Comme il magnifie notre petite cité. Tel est le troisième atout du festival : il contribue tout au long des années à la mutation de Marciac. Le pouvoir d’attraction de la musique possède des effets durables. Séduits par le décor et par ses habitants, des touristes reviennent en dehors de l’été et décident parfois de s’installer. On ne connaît que trop la désertification dont bien des villages ruraux sont victimes. Le nôtre y a non seulement échappé mais il a connu un destin inverse en voyant son économie progresser et sa notoriété rayonner bien au-delà de ses frontières.

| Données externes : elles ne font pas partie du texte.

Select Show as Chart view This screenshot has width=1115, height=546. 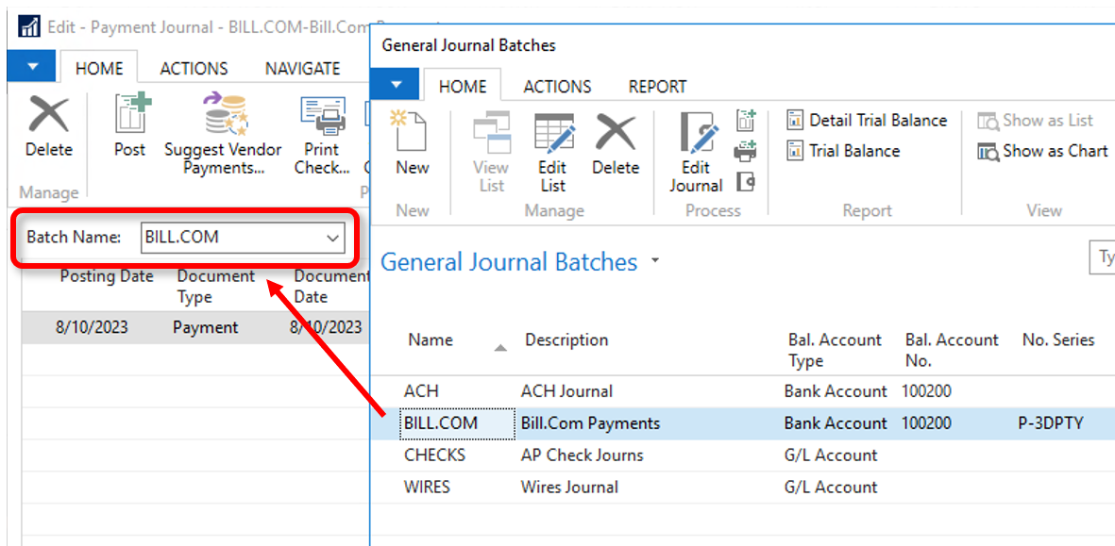tap(1043, 151)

Commerces, artisanats, entreprises, cinéma, galeries d’art, résidence de vacances, hôtels, chambres d’hôtes, restaurants ouverts toute l’année, Territoires du Jazz… Autant de témoignages d’un dynamisme exceptionnel pour une commune de 1 300 âmes, sans oublier que ses alentours bénéficient eux aussi de son attractivité. À ce titre, n’oublions pas la réussite que constitue la salle de L’Astrada : Jazz in Marciac est l’un des rares festivals, pour ne pas dire le seul de cette envergure, à avoir su prolonger son action dans le domaine musical en développant en milieu rural la notion de projet culturel de territoire et en persuadant ses partenaires publics (État, Région, Département, Communauté de communes) de créer ce lieu de spectacle et de l’ériger en EPCC pour en assurer la pérennité. D’autres réalisations concernant son patrimoine historique confirment la vitalité de Marciac, comme la rénovation du portail de l’église Notre-Dame, celles de la façade et de la cour du Couvent des Augustins, ou encore la splendide sculpture en treillage retraçant les lignes de force de l’aile du cloître, en attendant l’espace qui y proposera des résidences d’artistes. Mais, aussi fiers sommes-nous d’avoir pu contribuer au dynamisme de notre territoire, nous ne l’oublions jamais : il nous a apporté lui-même tant de choses… Les richesses de ce lieu et de ses habitants nous inspirent et nous nourrissent au jour le jour. Pour le dire en une phrase, on ne peut donner que ce que l’on reçoit.

 

En guise de conclusion…

Terminons ce tour d’horizon par un regard vers le passé. À la fin du XIIIe siècle, la bastide royale Marciac a été conçue comme un projet socialement, politiquement et économiquement attractif devant assurer la prospérité de ses habitants. Huit siècles plus tard, l’ambition n’a pas changé mais un projet d’un tout autre ordre permet de l’assouvir. Un projet sans cesse en mouvement. Sous l’intitulé « Marciac la créative », nous souhaitons désormais développer autour de notre festival et des multiples initiatives qu’il a suscitées un programme ambitieux prenant appui sur les atouts dont dispose notre territoire. Votre rôle est plus que jamais essentiel pour mener à bien cette tâche. La première étape sera de faire en sorte que l’édition 2022 de notre festival marque le retour de JIM au plus haut niveau. Un retour qui nécessite la mobilisation de tous les amis de Marciac et la fédération de toutes nos énergies. Le jazz en vaut la chandelle… Soutenir notre festival, ce n’est pas seulement contribuer à bâtir un événement culturel d’exception mais permettre à tout un territoire d’offrir le meilleur de lui-même.